Final Elimination Challenge: Just like last season, create a meal that celebrates their journey to becoming a chef. The first dish should be inspired by their first food memory. The second dish should be inspired by the dish that made them want to become a chef. The third dish should describe them as a chef. The usual critics (minus Gael Greene) are joined by Tom Colicchio and last season’s three finalists.
So here’s their food:
Marcus: First course is smoked char with sweet horseradish shellfish broth and mashed root vegetables, which are flavors he grew up with. Second course is salt-cured duck with foie gras ganache, sour tomato jam and aged balsamic, based on the time he had to cook Christmas Eve dinner for his family when his grandmother was sick, and everyone loved it. Third course is berbere-flavored hamachi meat balls, porcini couscous, and sea urchin froth, in his effort to bring African cuisine onto the culinary radar.
Rick: First course is hamachi and live sea scallop crudo, glazed kushi oyster, and American sturgeon caviar, because he grew up going clamming with his father on Long Island. Second course is bacon and eggs with gnocchi, parmesan, and white truffles, based on the first time he ever ate mushrooms at a neighbor’s house and realized how exotic food could be. Third course is venison with espresso salt, stuffed cipollini onions, Matsutake mushrooms and Brussels sprouts, hoping for the element of surprise since everyone would expect him to do seafood.
Susur: First course is steamed scallop with Cantonese black bean sauce, dim sum shrimp and crab croquette with chili sauce, from his memories of having dim sum with his father. Second course is tuna with wasabi mousse, charred sea bream, and artichoke, asparagus, and daikon salad with ginger flower, based on the first time he had Japanese food and it got him interested in cooking. Third course is lamb Thailandese with chiang mai sausage, green curry and polenta, as a reminder of when he took his children to Thailand so they could learn more about Asian culture.
Halfway through the prep time, the contestants are joined by their sous chefs from their restaurants. As you would expect, all of the food is really great, and the critics have a tough time deciding on a winner. Ultimately, even though his third dish challenged their Western palate, the critics and diners give the win to Marcus Samuelsson. Well, at least it wasn’t Susur, although I softened on him a bit when he told the story of how his first wife was killed in a plane crash. So on to Top Chef next week!

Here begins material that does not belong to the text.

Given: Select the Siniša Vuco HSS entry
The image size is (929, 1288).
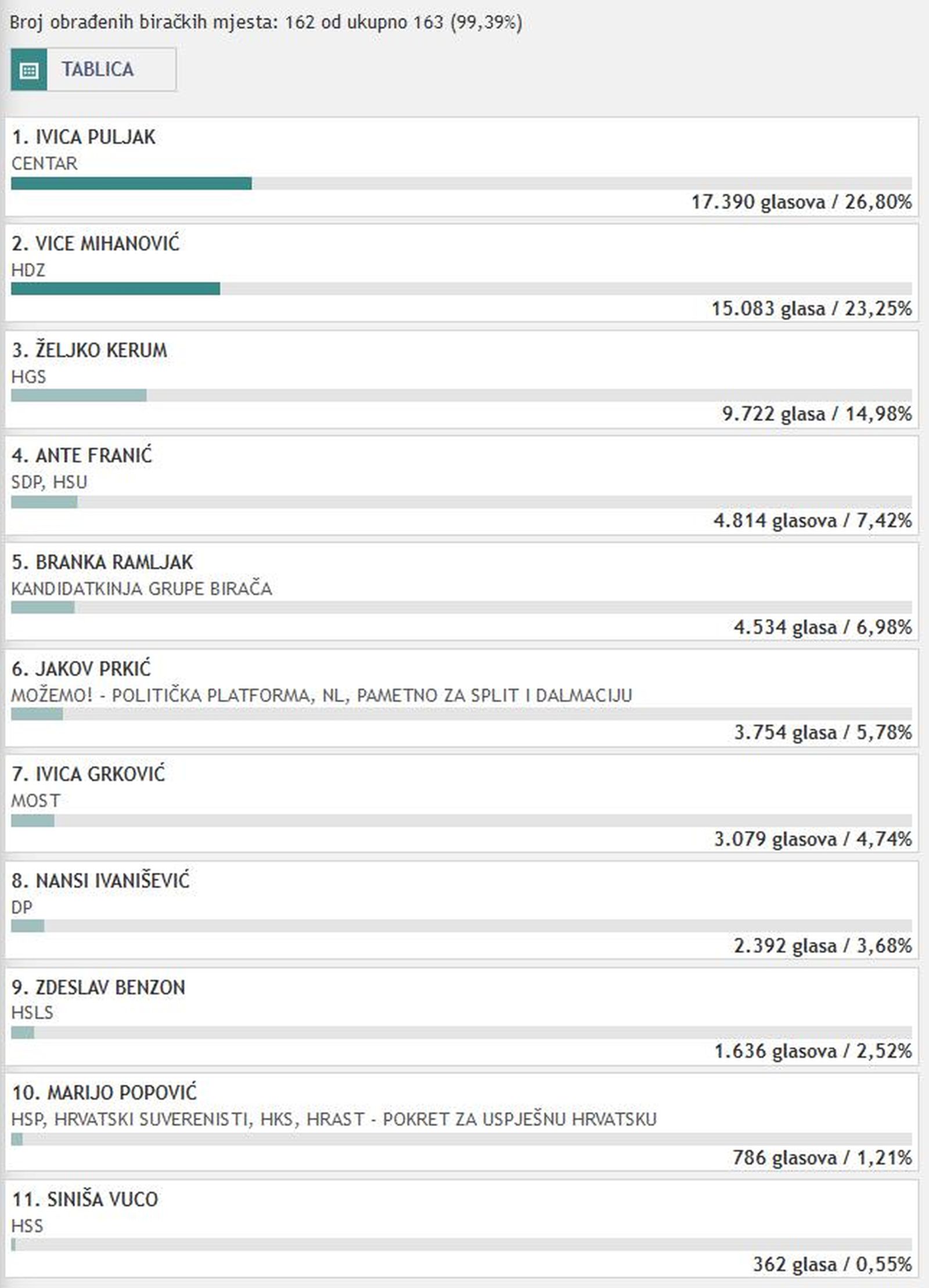Looking at the screenshot, I should coord(462,1229).
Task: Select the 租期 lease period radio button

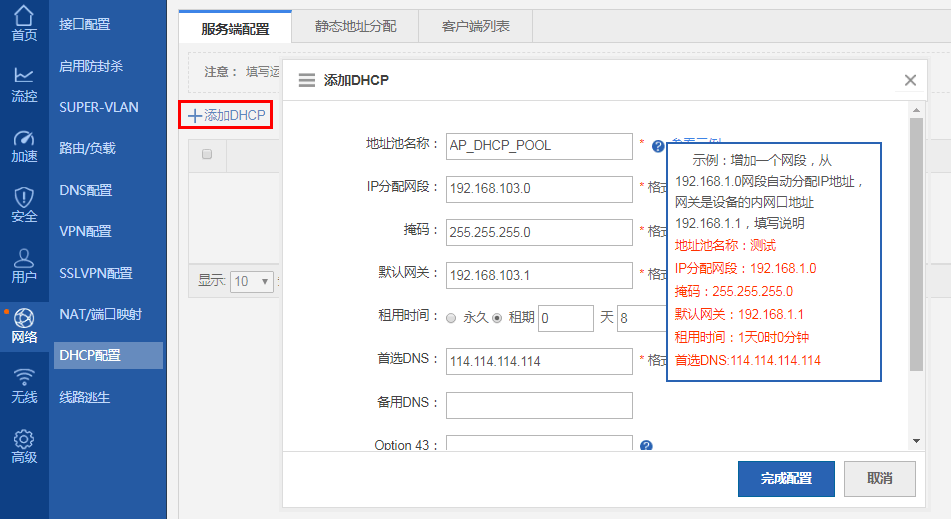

The three finalists, Rick, Susur, and Marcus, report for the last round. First up, we review Rick's story: he was eliminated in the first round last season, so he came back this season hoping to make it further. And he did! Even though he's kind of loud and obnoxious and has self-admitted ADD about a lot of things. What about Marcus? He's looking back on the journey he's taken this season, and thinks he has gotten to know himself. And what about Susur? He remembers that his first Quickfire was terrible, but after a pep talk from his wife, he went out and fought for it. He may have bruised a few egos along the way, but he also earned some of the highest scores this show has ever seen.
The chefs arrive at Los Angeles's Union Station, which is really beautiful. Kelly explains that the final round will be just like last year; they will be celebrating their journey as chefs. Marcus is happy to have the chance to show America his journey. Did I change channels and stumble upon The Bachelor? Why is everyone talking about journeys? Or maybe the finale of Glee? That had a lot of Journey too. Anyway, the first dish is supposed to be inspired by their first food memory. The second dish will be about the experience that made them decide to become a chef, and the third dish will be the dish that describes them as a chef. Susur thinks it's an emotional journey (that word again!) he hasn't taken before, and trying to describe it in only three dishes is "pretty heavy."
Kelly gives the parameters of the judging. In addition to the normal critics, they will also be serving Tom Colicchio, and last season's three finalists: Michael Chiarello, Hubert Keller, and Rick Bayless. Rick Moonen interviews that all of those guys have been finalists on this show, so there's no fooling them about the realities of the situation. Then again, they might also be more sympathetic to the challenges, no?
The finalists get to have breakfast together and talk about the challenge before they have to get to work. Marcus says that he doesn't really remember being in Somalia, so his first food memories are of Sweden. His mother died of tuberculosis when he was three, and he was adopted by a Swedish family. He talks about what he's going to do for his first course, but I'm going to save the full description for when the food is actually served. Rick talks about his first memory. He grew up on Long Island and used to go clamming with his father, and he ate a raw clam for the first time and it tasted like the ocean. He reveals that no one in his family was in the restaurant industry so this has been an unknown for him, and he knows his parents would be proud. Susur remembers going out for dim sum with his father, and specifically remembers a black bean sauce. They finish breakfast and realize that there's work to do, so they head to the store.